> _Passage to read_
********************
A long-anticipated family adventure in Wigtown, Scotland’s National Book Town.

When we left Toronto, it was snowing sideways. When we landed in Glasgow eight hours later, the grass was so brightly green it almost hurt to look at. It was February 29, 2020. Eight Canadians had the novel coronavirus. There were no known cases in Scotland the day we arrived. 

This was a long-anticipated family adventure. My husband, our three kids, my parents and I were heading to Wigtown, Scotland’s National Book Town. It’s an out-of-the-way village in the south west, tucked in between the Irish Sea and the Galloway Hills. We had signed up three years ago to run one of the town’s many bookstores for a week. 

“You’re going to what?” my brother-in-law had asked, incredulous. “You paid money to go on holiday and work?” 

Exactly! It’s a dream vacation for book lovers! Haven’t you always wondered what it would be like to own a bookstore? People from all over the world travel to Wigtown to become temporary proprietors of the Open Book. You get to live in a cozy flat above the store and spend your days in the shop setting things up just as if it were really yours. This unique Airbnb is so popular that reservations are made years in advance.
********************
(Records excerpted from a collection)
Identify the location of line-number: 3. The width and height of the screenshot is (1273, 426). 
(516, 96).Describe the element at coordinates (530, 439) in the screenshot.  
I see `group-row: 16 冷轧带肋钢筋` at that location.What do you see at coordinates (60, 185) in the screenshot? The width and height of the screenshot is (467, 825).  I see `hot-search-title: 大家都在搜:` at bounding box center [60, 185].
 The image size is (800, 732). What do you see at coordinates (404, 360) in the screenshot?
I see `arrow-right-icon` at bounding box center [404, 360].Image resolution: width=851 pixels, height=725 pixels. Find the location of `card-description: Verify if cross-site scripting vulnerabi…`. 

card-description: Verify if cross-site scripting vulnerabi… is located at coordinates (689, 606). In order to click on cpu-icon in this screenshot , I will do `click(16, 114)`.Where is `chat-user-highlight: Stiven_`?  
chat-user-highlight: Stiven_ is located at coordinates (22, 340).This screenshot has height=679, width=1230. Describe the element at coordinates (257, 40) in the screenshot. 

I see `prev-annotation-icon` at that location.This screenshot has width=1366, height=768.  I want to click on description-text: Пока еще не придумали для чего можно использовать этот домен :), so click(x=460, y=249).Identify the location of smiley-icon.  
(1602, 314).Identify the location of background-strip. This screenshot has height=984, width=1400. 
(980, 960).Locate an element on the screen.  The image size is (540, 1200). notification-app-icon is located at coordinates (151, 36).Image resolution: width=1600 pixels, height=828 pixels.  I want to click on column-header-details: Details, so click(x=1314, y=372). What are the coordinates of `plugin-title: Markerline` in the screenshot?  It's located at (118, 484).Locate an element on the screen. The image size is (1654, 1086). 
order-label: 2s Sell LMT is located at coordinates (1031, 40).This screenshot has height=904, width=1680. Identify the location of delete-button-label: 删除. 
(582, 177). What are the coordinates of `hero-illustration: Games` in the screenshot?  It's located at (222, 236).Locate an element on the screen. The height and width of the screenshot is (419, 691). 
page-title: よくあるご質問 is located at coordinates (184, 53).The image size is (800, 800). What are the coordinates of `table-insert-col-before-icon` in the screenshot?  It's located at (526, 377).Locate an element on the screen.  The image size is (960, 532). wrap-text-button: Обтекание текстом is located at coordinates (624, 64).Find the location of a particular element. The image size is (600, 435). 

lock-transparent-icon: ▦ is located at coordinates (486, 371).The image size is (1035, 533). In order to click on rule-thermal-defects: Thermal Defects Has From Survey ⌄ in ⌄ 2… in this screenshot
********************
> _Requirement A_
Answer these questions from the Wigtown passage:
(i) On what date did the family land in Glasgow?
(ii) Between which two features is Wigtown tucked?
(iii) How long ago did the family sign up to run a bookstore?
> _Requirement B_
Does each statement agree with the Wigtown passage? Answer yes or no and quote the words that decide it.
(i) Scotland had known cases of the novel coronavirus on the day the family arrived.
(ii) People who run the Open Book stay in a flat above the store.
(iii) Reservations for the Open Book are made only a few weeks ahead.

> _Exercise solution A_
(i) February 29, 2020
(ii) The Irish Sea and the Galloway Hills
(iii) Three years ago

> _Exercise solution B_
(i) No: "There were no known cases in Scotland the day we arrived."
(ii) Yes: "You get to live in a cozy flat above the store"
(iii) No: "reservations are made years in advance."